On 22 Jan 2014, at 02:46, koko <[email protected]> wrote:
> I believe I should use contentsOfDirectoryAtURL and then create a
> security-scoped bookmark for each file I am interested in and in this manner
> I will be able to read the files across launches of the app.
>
> On Jan 21, 2014, at 7:26 PM, koko <[email protected]> wrote:
>
>> In the code snippet below is it possible to read the files whose names are
>> in the NSArray contents?
>>
>>
>> if ( [url startAccessingSecurityScopedResource] )
Where did url come from? Presumably a bookmark, and since you expect it to be a
directory, it must be an application-scoped bookmark.

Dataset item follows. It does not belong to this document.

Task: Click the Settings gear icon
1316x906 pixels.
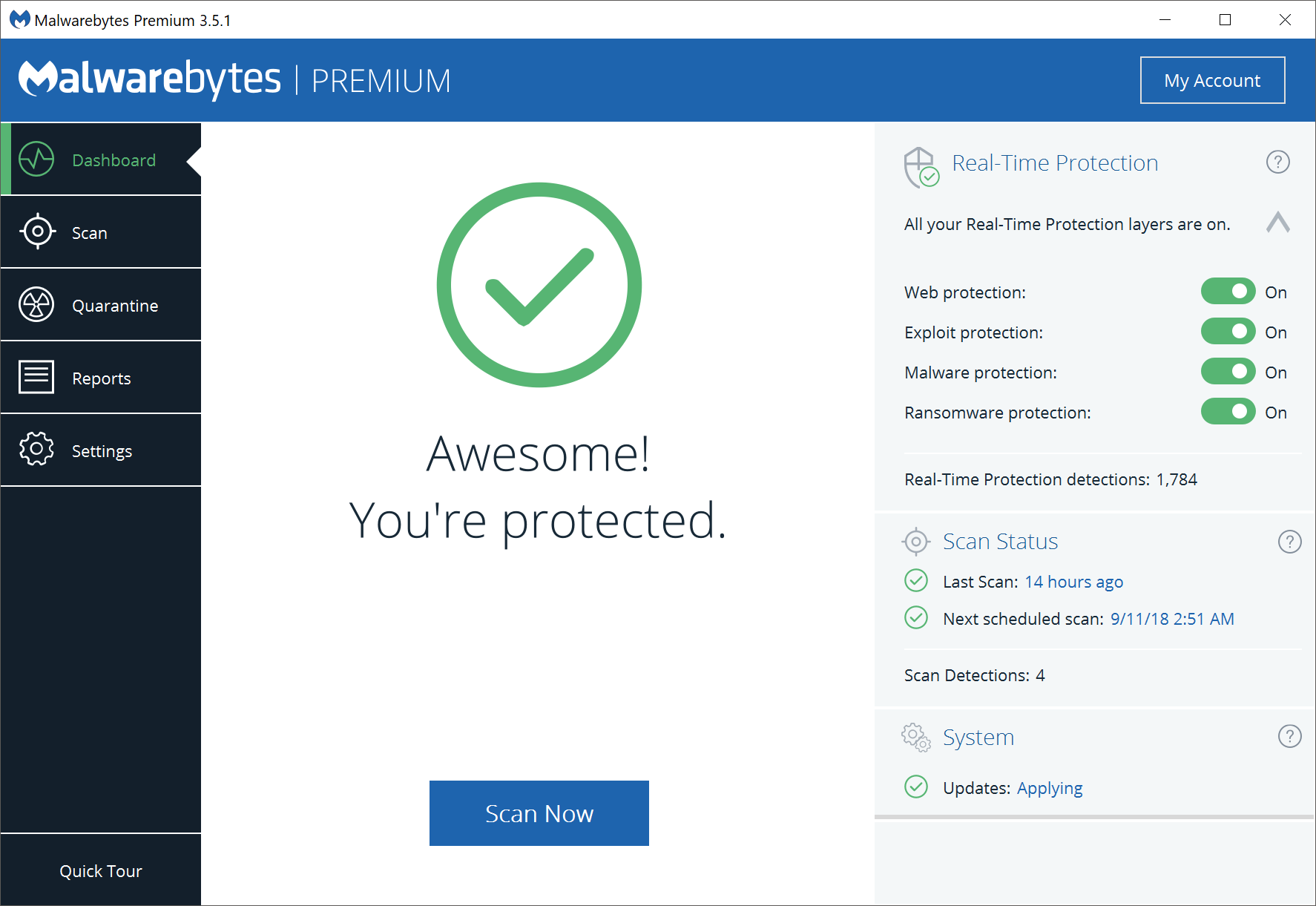Action: coord(36,450)
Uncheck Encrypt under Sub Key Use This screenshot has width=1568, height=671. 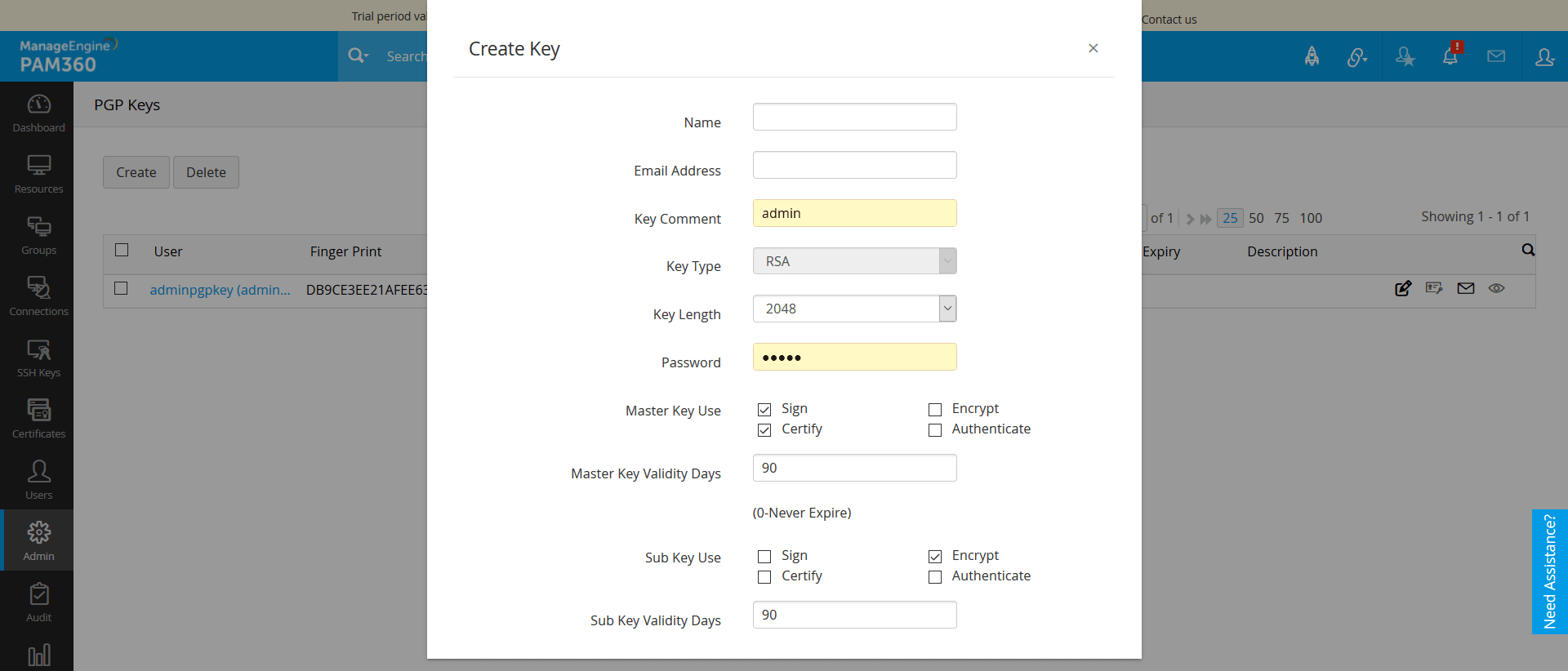tap(935, 557)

-startAccessingSecurityScopedResource will grant your app access to the
directory and all the files/folders etc. inside it (recursively).
>> {
>> NSFileManager *defaultManager = [NSFileManager defaultManager];
>> NSArray *contents = [defaultManager contentsOfDirectoryAtPath:[url
>> path] error:&error];
>> [url stopAccessingSecurityScopedResource];
Access is counter-based, so assuming you haven’t got any other calls to
-startAccessingSecurityScopedResource for the same location on the go, this
line of code has just cut off access.
Yes, you could first generate more bookmarks for each of the files inside the
directory, but that seems a weird thing to do for most use cases. Instead, just
keep access to the directory open until you’re finished with it.